• Required action: Your output must be the line containing "Click the clipboard apply styles icon" followed by every later line in the entries below, all copied exactly.

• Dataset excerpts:
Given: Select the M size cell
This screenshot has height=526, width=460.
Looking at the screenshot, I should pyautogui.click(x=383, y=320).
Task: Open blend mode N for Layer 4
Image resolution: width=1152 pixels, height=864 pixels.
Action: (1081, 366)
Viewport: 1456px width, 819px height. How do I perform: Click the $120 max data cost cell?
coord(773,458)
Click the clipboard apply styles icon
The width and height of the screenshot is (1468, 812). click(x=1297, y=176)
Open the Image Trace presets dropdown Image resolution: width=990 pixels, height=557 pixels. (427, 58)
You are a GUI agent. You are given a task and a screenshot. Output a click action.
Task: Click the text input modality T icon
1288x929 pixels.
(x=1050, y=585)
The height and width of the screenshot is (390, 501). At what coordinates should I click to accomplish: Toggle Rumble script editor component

• Response to the exercise:
Click the clipboard apply styles icon
The width and height of the screenshot is (1468, 812). click(x=1297, y=176)
Open the Image Trace presets dropdown Image resolution: width=990 pixels, height=557 pixels. (427, 58)
You are a GUI agent. You are given a task and a screenshot. Output a click action.
Task: Click the text input modality T icon
1288x929 pixels.
(x=1050, y=585)
The height and width of the screenshot is (390, 501). At what coordinates should I click to accomplish: Toggle Rumble script editor component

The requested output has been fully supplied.